» **Task to carry out**
Print the line that has "Disko Darko - The" in it, then every remaining line of the data, exactly and without anything extra.

» **Input data**
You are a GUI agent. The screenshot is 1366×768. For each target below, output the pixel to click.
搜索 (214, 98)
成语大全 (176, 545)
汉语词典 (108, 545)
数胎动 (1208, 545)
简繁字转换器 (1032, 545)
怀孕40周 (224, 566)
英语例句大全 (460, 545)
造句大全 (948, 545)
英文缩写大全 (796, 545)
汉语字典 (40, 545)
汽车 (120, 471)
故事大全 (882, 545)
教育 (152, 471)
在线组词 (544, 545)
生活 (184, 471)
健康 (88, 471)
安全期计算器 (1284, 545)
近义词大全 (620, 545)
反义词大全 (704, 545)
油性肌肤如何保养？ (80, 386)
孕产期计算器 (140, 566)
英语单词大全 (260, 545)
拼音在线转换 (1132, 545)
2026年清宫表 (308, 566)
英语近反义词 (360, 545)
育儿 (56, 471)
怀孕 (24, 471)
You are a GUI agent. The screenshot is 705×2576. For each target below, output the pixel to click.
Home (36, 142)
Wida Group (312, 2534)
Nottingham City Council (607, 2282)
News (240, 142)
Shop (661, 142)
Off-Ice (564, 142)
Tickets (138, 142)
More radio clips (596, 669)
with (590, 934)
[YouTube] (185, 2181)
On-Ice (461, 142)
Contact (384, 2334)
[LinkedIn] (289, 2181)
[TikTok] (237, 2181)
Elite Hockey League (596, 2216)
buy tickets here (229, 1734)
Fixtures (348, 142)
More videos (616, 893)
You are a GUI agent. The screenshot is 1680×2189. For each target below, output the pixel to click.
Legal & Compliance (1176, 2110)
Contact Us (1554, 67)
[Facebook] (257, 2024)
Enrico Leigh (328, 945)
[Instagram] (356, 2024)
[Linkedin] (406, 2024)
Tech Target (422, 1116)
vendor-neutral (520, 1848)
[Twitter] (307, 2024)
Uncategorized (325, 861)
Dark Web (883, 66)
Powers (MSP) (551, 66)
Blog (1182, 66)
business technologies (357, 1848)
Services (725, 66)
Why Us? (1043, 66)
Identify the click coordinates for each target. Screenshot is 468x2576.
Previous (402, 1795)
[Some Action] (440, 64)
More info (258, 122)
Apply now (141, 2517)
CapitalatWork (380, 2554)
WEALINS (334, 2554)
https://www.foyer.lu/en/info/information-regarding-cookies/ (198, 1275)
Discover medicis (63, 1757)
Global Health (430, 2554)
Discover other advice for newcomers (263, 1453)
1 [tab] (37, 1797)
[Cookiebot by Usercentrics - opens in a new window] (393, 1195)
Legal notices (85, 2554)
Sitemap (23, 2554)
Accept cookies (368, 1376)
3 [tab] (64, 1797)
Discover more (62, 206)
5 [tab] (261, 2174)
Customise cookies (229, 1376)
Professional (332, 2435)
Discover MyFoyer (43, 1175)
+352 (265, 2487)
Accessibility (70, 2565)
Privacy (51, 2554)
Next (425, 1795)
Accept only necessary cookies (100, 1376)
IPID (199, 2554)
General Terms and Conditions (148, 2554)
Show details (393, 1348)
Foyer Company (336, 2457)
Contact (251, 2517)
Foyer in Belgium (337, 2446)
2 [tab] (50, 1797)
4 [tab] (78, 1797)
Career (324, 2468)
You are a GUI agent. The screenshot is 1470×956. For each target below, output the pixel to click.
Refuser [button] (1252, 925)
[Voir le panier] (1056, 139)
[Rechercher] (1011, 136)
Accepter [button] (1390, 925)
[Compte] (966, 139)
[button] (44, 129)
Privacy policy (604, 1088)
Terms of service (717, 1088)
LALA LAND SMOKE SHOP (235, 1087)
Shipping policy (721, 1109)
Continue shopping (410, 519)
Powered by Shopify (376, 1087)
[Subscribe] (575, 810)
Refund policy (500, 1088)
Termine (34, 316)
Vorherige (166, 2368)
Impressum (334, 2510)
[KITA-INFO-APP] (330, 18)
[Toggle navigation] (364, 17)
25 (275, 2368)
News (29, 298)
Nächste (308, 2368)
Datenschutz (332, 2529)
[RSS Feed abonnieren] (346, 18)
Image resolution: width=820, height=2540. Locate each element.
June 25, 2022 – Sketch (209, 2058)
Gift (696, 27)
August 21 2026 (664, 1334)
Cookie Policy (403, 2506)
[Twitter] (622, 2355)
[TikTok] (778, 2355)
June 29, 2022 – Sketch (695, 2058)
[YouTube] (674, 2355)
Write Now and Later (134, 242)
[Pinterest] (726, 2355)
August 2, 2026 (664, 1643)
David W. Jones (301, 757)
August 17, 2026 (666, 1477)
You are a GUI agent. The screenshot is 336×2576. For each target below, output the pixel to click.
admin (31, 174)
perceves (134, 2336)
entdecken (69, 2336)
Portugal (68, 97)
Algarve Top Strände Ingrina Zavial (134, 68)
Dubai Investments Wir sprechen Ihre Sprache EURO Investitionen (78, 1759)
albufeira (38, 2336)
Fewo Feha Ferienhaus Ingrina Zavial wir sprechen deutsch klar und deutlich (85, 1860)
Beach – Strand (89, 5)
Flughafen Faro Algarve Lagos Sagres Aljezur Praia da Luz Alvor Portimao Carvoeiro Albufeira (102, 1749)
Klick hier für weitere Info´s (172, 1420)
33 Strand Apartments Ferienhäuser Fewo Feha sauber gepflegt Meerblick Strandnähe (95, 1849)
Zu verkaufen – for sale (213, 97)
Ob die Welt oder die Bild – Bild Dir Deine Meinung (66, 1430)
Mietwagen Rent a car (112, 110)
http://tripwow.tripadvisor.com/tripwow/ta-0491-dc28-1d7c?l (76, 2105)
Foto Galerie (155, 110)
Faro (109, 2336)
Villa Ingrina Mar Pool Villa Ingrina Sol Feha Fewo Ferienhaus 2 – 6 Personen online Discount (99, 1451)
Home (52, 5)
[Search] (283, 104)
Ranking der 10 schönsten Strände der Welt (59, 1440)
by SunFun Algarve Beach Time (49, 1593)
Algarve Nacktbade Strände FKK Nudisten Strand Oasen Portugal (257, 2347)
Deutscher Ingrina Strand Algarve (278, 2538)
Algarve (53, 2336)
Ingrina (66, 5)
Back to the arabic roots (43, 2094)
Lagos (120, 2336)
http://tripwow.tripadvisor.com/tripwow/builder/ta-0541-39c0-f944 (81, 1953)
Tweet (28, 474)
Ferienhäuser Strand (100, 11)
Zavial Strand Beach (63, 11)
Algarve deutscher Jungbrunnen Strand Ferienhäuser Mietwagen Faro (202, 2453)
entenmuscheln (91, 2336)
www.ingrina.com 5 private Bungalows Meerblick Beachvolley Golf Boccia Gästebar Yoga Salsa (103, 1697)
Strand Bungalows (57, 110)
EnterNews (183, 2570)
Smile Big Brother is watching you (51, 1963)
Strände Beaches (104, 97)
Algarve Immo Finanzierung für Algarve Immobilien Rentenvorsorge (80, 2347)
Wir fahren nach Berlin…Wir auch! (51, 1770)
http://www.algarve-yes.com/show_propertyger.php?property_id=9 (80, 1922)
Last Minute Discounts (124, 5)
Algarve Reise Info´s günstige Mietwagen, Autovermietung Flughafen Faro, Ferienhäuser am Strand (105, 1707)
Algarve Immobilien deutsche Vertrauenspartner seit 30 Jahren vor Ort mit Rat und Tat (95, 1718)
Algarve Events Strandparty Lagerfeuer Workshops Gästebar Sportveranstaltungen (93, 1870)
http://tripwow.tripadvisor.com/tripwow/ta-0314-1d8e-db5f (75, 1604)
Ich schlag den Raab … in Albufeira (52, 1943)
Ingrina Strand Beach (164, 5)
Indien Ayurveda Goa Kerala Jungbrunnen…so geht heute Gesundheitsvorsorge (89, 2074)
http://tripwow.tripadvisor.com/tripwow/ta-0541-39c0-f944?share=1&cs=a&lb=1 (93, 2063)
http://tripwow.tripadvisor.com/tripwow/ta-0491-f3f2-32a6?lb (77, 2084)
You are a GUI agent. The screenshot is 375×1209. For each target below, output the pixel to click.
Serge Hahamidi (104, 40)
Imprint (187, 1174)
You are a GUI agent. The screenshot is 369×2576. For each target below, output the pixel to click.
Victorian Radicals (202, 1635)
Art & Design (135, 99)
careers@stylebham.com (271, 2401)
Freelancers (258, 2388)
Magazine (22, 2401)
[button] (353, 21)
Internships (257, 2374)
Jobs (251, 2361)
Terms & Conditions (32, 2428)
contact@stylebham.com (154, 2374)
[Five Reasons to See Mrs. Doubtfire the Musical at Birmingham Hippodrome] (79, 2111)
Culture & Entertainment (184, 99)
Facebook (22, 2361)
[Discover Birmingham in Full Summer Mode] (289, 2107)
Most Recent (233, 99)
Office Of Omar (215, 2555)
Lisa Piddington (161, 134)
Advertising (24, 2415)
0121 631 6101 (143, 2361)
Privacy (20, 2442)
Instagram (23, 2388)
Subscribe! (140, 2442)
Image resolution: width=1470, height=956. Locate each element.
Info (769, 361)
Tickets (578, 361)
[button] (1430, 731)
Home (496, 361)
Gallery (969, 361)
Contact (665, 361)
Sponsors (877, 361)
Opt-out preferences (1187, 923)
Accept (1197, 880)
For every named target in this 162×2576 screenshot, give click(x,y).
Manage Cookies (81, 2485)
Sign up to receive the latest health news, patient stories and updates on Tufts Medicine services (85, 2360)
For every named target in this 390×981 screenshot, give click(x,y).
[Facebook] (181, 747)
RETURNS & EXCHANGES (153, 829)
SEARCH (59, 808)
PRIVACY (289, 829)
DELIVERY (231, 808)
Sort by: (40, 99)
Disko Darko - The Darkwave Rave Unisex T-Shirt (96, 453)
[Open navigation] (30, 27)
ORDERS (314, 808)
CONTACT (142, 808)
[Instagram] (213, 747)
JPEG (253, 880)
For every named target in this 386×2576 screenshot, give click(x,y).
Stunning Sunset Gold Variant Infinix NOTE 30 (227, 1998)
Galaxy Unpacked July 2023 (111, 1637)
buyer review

» **Written response**
Disko Darko - The Darkwave Rave Unisex T-Shirt (96, 453)
[Open navigation] (30, 27)
ORDERS (314, 808)
CONTACT (142, 808)
[Instagram] (213, 747)
JPEG (253, 880)
For every named target in this 386×2576 screenshot, give click(x,y).
Stunning Sunset Gold Variant Infinix NOTE 30 (227, 1998)
Galaxy Unpacked July 2023 (111, 1637)
buyer review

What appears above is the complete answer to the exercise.